PhD Defense: Computational Geometry in the Funk and Hilbert Metrics
IRB-4105
The Hilbert metric is a generalization of the Cayley-Klein model of hyperbolic geometry to arbitrary convex bodies. It has applications in convex approximation, quantum information theory, machine learning, and real analysis. The Hilbert metric can be constructed as the average of the forward Funk and reverse Funk metrics, which are asymmetric distance functions with their own applications in convex approximation and real analysis. Despite the significance of these metrics, there has been little work on understanding the Hilbert and Funk metrics from a computational geometry perspective. This dissertation fills this gap by examining their fundamental geometric structure and provides efficient algorithms for geometric problems in these metrics.
In the Hilbert metric, we provide several contributions on 2-dimensional polygons with m sides and n sites. We characterize bisectors as piecewise conics and provide an O(mn log n) expected time algorithm for constructing Voronoi diagrams in the metric, matching the worst-case Θ(mn) complexity up to a logarithmic factor. We analyze the behavior of these diagrams in their dynamic setting and study their discontinuities. We present an O(n(log n + log^3 m)) expected time algorithm for Delaunay triangulations in the Hilbert metric. Unlike the Euclidean case, the Hilbert Delaunay triangulation does not cover the convex hull of the point set. We introduce the concept of the Hilbert hull to characterize what is actually covered and provide an O(nh log^2 m) time algorithm for computing it, where h is the number of boundary points on the hull.

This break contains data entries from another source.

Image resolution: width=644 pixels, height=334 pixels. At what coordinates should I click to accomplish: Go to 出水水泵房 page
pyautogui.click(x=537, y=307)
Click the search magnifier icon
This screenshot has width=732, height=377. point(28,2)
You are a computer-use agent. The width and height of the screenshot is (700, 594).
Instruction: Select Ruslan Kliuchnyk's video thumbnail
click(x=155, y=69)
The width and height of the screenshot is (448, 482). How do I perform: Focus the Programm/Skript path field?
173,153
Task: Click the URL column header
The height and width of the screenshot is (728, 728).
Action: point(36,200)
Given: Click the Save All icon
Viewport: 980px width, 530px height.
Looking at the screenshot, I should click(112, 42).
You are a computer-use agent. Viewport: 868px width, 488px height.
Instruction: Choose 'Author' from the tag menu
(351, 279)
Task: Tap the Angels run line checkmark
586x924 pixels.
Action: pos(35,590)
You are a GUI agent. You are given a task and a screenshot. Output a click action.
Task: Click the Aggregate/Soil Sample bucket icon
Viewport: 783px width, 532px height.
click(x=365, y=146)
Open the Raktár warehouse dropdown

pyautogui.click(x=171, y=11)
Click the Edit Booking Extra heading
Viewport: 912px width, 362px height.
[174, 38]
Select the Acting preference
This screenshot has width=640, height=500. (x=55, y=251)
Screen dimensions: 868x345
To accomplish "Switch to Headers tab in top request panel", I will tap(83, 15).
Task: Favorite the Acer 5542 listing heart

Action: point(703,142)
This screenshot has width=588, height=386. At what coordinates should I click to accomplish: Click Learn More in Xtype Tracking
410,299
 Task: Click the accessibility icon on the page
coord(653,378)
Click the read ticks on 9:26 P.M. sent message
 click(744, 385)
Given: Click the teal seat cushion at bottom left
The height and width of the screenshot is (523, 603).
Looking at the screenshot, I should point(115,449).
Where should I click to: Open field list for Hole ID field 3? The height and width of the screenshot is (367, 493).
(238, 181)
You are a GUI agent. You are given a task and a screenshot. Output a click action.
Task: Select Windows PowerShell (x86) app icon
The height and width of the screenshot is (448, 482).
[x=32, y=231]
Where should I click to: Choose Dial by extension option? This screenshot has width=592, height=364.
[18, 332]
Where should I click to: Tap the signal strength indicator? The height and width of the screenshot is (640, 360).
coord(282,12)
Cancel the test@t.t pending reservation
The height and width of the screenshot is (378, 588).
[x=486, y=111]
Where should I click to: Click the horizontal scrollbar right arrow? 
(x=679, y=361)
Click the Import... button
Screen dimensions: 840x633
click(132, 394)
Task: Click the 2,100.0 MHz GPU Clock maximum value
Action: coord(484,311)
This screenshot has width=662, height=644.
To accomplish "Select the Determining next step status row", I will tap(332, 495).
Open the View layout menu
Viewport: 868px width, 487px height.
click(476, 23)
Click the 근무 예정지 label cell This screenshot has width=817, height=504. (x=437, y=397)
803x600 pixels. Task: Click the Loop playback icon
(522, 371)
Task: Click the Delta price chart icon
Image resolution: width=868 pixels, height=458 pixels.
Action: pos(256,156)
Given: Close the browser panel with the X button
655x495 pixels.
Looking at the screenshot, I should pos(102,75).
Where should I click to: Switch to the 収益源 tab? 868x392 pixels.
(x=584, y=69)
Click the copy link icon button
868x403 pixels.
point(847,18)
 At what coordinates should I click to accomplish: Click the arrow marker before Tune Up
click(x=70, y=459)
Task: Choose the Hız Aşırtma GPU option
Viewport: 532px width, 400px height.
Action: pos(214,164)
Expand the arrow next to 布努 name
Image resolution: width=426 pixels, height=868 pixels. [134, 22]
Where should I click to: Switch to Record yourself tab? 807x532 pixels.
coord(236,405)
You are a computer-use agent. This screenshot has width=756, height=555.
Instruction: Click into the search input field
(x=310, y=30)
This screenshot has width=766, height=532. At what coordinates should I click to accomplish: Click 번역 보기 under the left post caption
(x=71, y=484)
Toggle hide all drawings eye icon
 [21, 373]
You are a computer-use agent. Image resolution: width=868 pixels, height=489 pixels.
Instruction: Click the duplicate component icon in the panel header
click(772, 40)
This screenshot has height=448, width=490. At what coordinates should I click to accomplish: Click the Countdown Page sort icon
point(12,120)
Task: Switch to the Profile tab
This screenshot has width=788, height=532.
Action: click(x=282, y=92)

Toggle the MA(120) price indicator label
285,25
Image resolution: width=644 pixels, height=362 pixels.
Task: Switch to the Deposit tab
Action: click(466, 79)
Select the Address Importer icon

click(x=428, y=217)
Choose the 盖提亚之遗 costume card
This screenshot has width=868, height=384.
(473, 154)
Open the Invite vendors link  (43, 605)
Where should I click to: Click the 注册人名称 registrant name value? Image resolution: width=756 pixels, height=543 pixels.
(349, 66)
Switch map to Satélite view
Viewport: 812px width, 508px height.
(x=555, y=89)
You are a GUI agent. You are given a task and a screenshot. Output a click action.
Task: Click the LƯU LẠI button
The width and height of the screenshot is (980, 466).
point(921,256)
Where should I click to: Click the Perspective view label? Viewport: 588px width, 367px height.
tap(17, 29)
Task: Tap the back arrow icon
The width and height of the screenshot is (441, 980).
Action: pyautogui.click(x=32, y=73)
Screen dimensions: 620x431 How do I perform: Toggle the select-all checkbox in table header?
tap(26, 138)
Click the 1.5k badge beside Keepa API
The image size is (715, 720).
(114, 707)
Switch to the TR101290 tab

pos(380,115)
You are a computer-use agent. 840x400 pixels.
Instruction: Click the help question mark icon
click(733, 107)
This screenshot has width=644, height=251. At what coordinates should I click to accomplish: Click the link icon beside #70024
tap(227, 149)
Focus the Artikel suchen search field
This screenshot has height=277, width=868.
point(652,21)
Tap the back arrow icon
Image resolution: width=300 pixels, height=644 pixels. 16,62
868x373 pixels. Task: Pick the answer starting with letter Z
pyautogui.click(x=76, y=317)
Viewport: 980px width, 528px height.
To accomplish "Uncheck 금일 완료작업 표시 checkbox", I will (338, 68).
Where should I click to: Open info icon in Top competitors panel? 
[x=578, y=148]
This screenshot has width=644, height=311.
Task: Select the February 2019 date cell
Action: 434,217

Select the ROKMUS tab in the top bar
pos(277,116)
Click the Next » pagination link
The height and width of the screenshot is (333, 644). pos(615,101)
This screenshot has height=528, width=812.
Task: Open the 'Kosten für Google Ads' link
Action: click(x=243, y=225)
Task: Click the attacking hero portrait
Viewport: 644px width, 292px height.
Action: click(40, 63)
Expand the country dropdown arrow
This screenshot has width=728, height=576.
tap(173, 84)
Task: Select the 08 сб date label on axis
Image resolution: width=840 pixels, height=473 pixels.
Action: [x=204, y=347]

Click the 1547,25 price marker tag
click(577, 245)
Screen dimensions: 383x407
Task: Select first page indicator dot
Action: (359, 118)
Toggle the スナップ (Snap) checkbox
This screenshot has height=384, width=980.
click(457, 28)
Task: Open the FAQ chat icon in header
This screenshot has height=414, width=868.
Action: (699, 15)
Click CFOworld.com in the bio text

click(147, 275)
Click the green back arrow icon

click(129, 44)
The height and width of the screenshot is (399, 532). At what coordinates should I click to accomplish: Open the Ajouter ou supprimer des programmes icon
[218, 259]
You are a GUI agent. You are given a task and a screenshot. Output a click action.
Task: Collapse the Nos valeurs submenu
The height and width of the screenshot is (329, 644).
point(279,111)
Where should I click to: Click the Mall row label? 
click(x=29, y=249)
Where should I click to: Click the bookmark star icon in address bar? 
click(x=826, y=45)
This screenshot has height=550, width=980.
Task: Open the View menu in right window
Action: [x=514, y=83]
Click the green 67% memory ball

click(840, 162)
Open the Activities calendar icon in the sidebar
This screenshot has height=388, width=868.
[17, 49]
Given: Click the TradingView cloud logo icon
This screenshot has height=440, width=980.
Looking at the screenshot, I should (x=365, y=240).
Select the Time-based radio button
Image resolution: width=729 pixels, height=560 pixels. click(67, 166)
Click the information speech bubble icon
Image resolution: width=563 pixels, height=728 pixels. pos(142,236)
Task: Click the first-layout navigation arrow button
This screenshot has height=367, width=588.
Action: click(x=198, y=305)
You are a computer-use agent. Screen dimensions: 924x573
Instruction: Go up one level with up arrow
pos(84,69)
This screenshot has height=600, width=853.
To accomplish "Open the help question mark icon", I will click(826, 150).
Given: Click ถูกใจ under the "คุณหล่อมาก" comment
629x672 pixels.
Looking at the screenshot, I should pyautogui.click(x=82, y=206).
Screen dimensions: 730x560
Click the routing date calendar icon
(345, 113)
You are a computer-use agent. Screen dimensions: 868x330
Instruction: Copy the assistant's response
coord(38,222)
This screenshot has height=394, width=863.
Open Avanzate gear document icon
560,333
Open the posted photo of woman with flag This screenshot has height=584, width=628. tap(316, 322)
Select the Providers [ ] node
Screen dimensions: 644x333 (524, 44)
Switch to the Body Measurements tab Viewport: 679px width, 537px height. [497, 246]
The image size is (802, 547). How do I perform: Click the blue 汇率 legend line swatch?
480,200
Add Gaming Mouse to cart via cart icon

We extend our analysis to the forward and reverse Funk metrics in d-dimensional elliptical cones and 3-dimensional polygonal cones. We prove that bisectors in these metrics consist of rays from the cone's apex and show a reduction proving the equivalence between d-dimensional Funk Voronoi diagrams and (d-1)-dimensional additively weighted Funk Voronoi diagrams. Leveraging this, we present an O(n^2+n^(⌈(d-1)/2⌉ +1)) time algorithm for d-dimensional elliptical cones and an O(mn log n) time algorithm for 3-dimensional polygonal cones. We also provide a complete characterization of when three sites admit circumcenters in 3-dimensional polygonal cones.